DATA TO PROCESS:
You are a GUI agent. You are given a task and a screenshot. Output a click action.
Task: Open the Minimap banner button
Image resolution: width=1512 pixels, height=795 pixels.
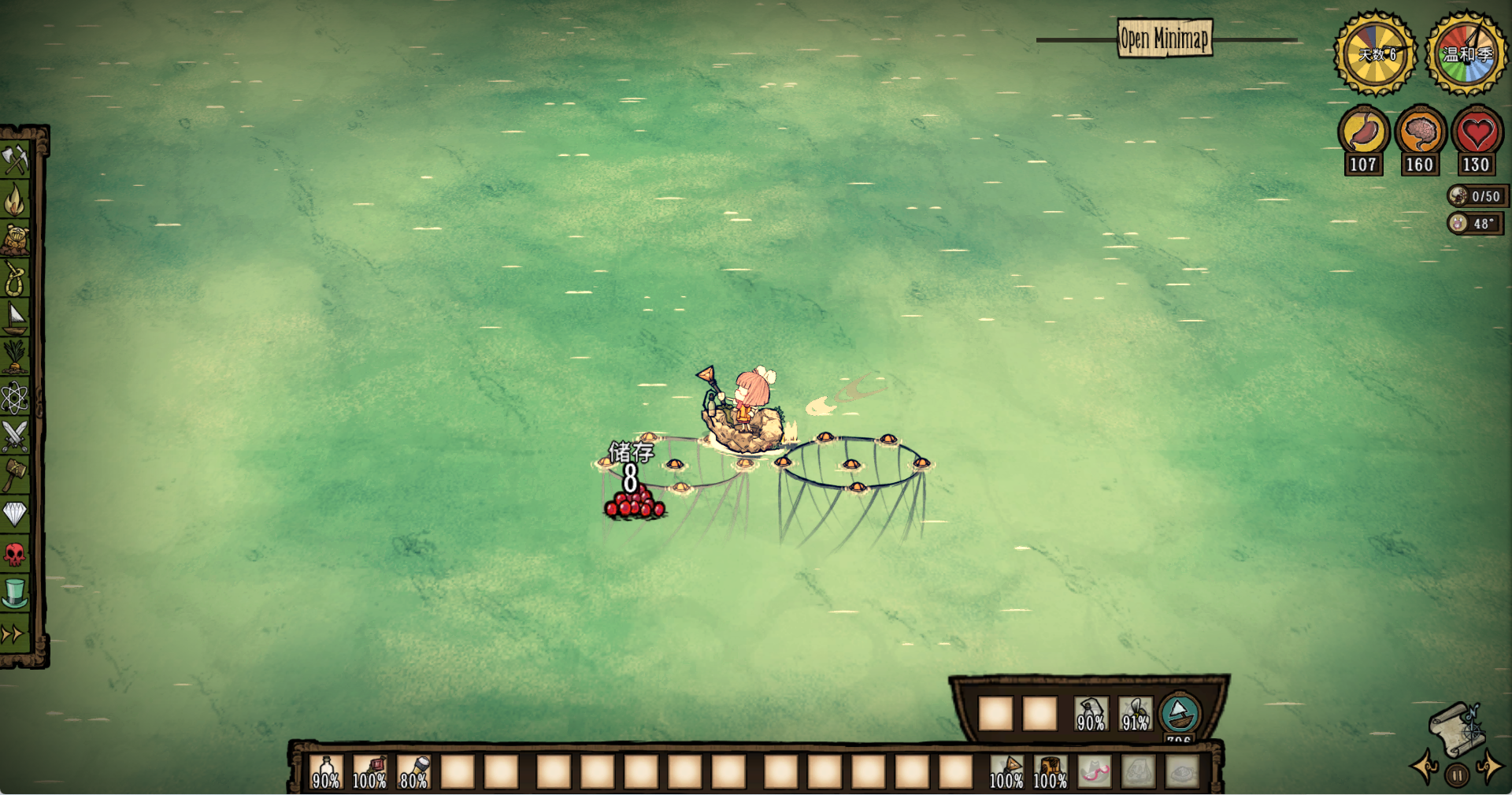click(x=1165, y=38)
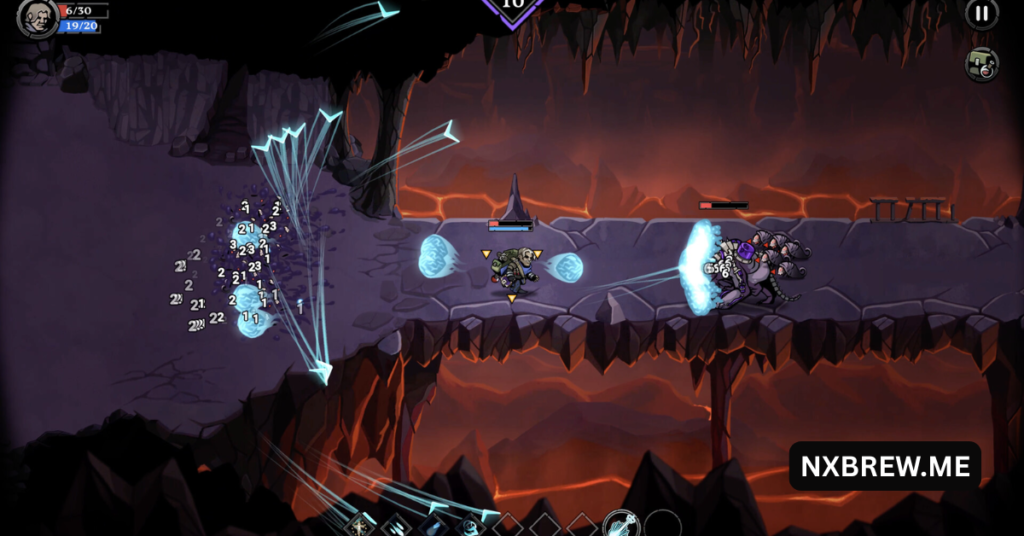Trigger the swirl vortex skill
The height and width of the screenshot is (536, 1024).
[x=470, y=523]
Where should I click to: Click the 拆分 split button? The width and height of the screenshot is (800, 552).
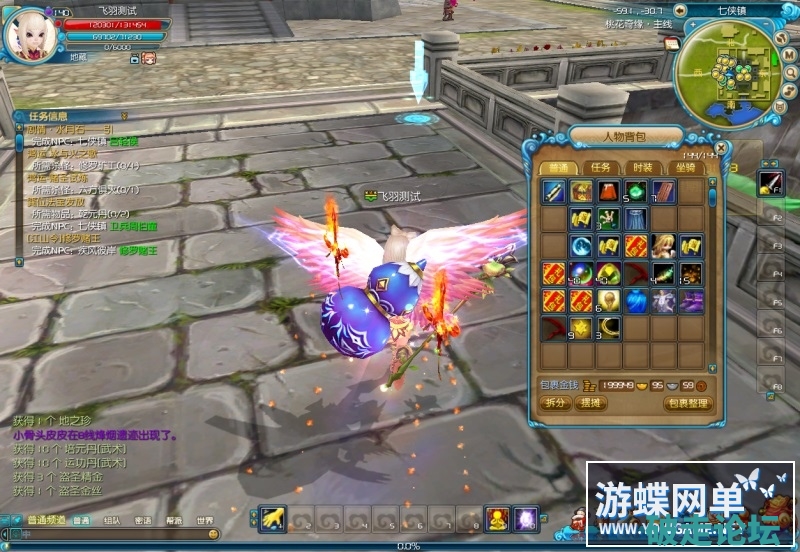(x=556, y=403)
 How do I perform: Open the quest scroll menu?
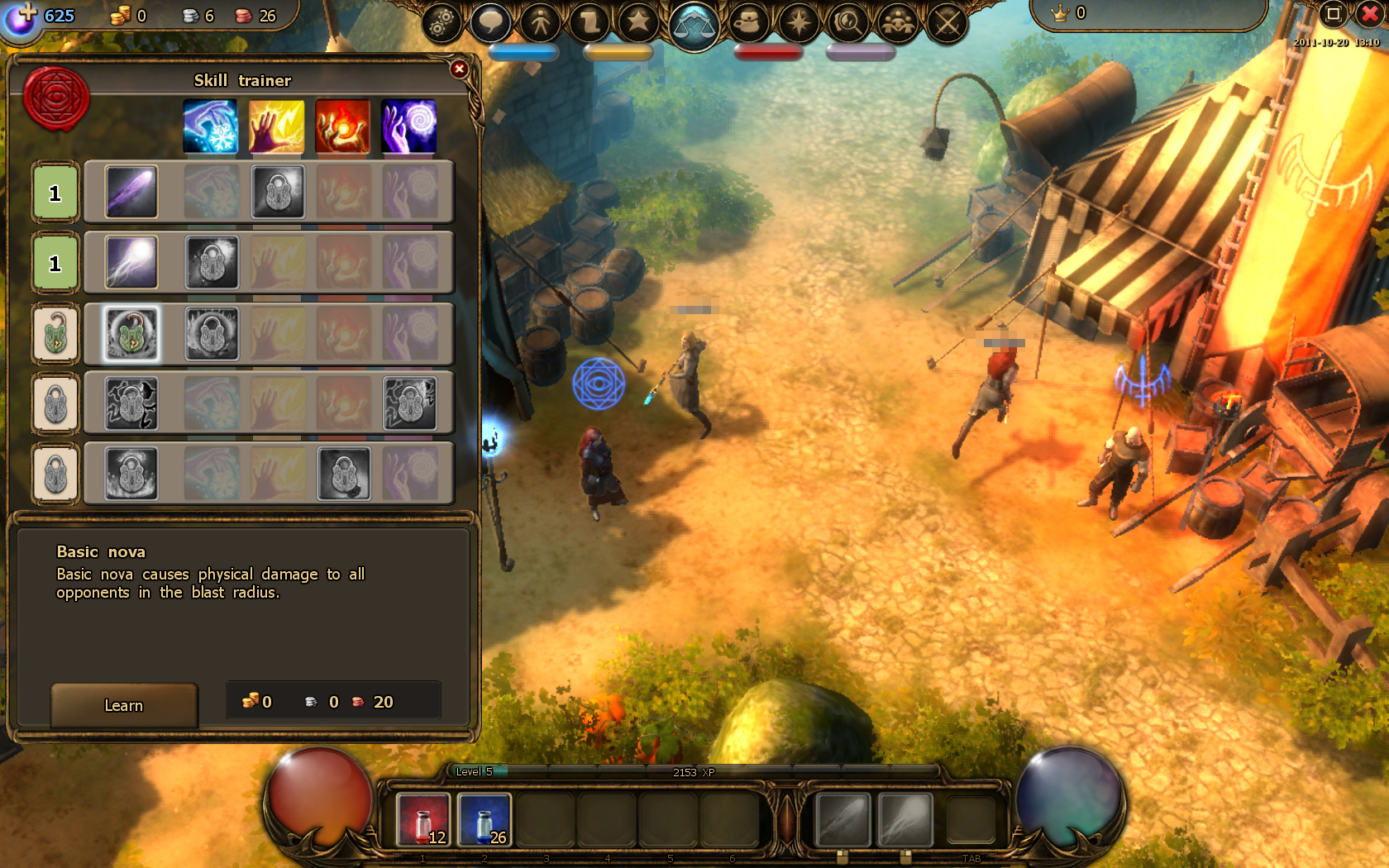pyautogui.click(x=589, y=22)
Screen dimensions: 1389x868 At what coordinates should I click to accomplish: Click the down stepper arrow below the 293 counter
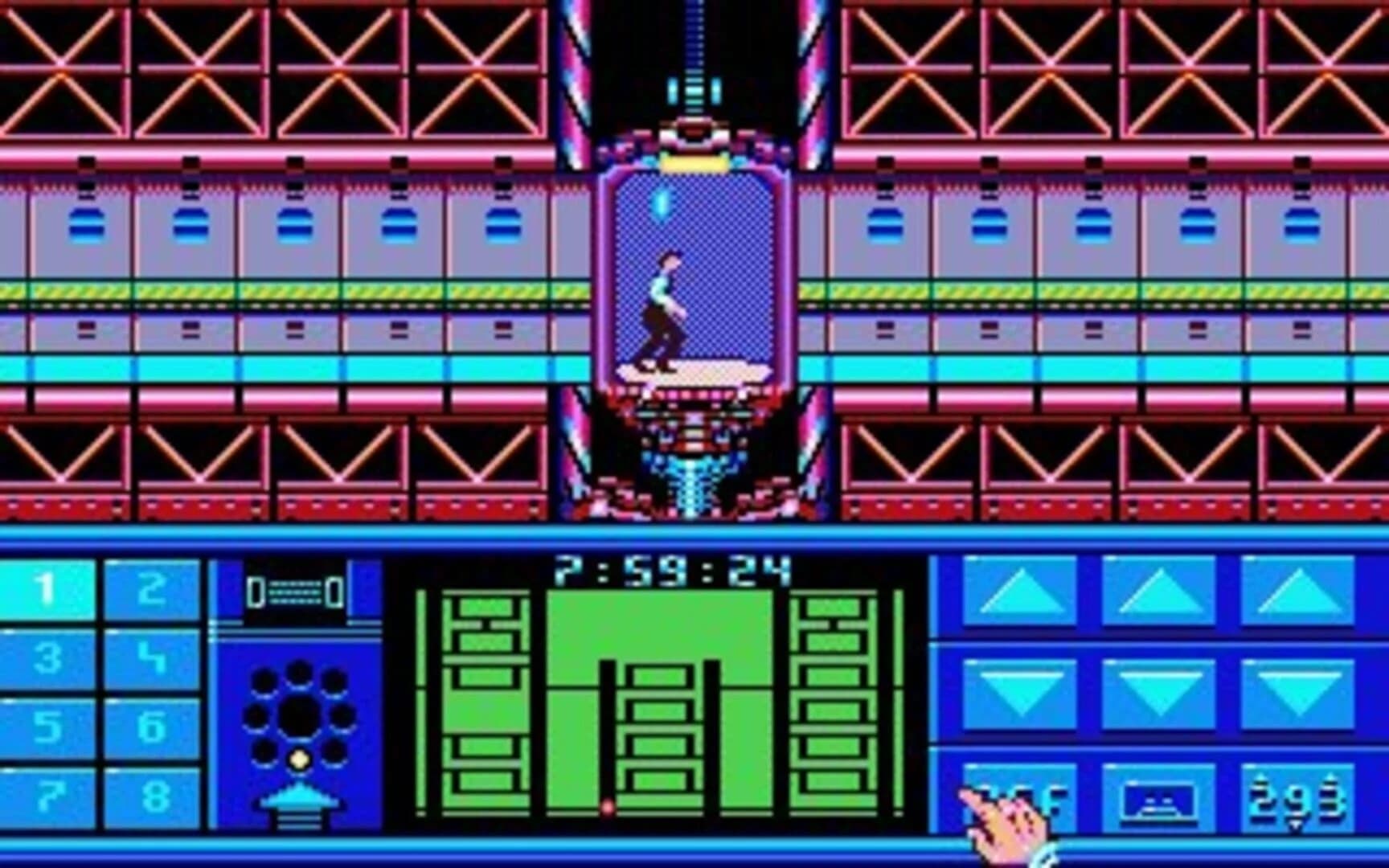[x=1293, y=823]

---

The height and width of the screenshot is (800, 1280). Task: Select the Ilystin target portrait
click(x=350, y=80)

...

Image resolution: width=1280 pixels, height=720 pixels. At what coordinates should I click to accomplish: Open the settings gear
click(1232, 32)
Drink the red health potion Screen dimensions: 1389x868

YOUR OBJECTIVE: Output the records from the line with "The height and width of the screenshot is (800, 1280)." up to and including the line with "click(x=350, y=80)" as a two-column CSV with the header text,answer. Give one row per record, put each field in double quotes, and replace any line breaks with spaces.

EXERCISE OUTPUT:
text,answer
"The height and width of the screenshot is (800, 1280). Task: Select the Ilystin target portrait","click(x=350, y=80)"